El báculo de Dios golpeaba las losas arrancándoles ecos mientras el gran sacerdote cojeaba por los tenebrosos y poco frecuentados pasillos que acabaron llevándole hasta un pequeño embarcadero. Desató el cabo del bote que había atracado en él, subió a la embarcación con cierta dificultad, cogió los remos y empezó a impulsarse por las turbias aguas del oscuro Djel.
Tenía la sensación de que sus manos y sus pies estaban demasiado fríos. Qué estúpido había sido, qué estúpido… No tendría que haber esperado tanto tiempo.
El bote avanzaba a sacudidas por el centro de la corriente moviéndose lentamente mientras la noche se desplegaba sobre el valle. Las pirámides de la otra orilla respondieron a las antiguas leyes y empezaron a iluminar el cielo.

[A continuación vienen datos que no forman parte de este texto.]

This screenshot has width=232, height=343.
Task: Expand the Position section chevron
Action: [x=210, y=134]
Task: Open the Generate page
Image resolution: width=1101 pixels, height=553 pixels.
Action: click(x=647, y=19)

Las luces también estaban encendidas en la sede de Ptaclusp y Asociados, Constructores Necropolitanos al servicio de las Dinastías. El padre y sus hijos gemelos estaban encorvados sobre la inmensa bandeja de cera de los diseños y discutían entre sí.

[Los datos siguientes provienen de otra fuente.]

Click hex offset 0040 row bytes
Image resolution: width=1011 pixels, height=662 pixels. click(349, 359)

—No pagan nunca —se quejó Ptaclusp IIa—. Quiero decir que… No es un mero caso de que no puedan pagar, sino que ni tan siquiera parecen entender la idea de que hay que pagar. Por lo menos dinastías como la de Espadarta pagaban unos cien años después de haber recibido la factura. ¿Por qué no…?

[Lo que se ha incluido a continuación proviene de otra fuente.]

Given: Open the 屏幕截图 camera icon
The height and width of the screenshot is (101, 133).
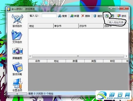Looking at the screenshot, I should [x=18, y=51].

—Hemos construido pirámides a lo largo del Djel durante los tres mil últimos años —le interrumpió su padre con cierta irritación—, y no nos ha ido tan mal, ¿verdad? No nos ha ido tan mal, creo yo. ¿Y sabéis por qué? Pues porque cuando los otros reinos vuelven la mirada hacia el Djel enseguida se dan cuenta de que allí hay una familia que realmente entiende de pirámides. Saben reconocer a unos conochuars en cuanto los ven, y se guían por lo que ellos hacen. «Sí, póngame lo mismo que a ellos pero añádale unos cuantos adornos más en la punta…» Y, de todas formas, estamos hablando de una realeza auténticamente real —siguió diciendo—, no de los advenedizos con que te encuentras hoy en día, esas dinastías de tres al cuarto que no te duran ni un miserable milenio. Ah, y además son semidioses, no hay que olvidarlo. No esperaréis que la realeza real se acuerde de algo tan insignificante como el que hay que pagar las facturas, ¿verdad? Ésa es precisamente una de las señales por las que se reconoce a los miembros de la realeza real, por si no lo sabíais. Nunca llevan dinero encima.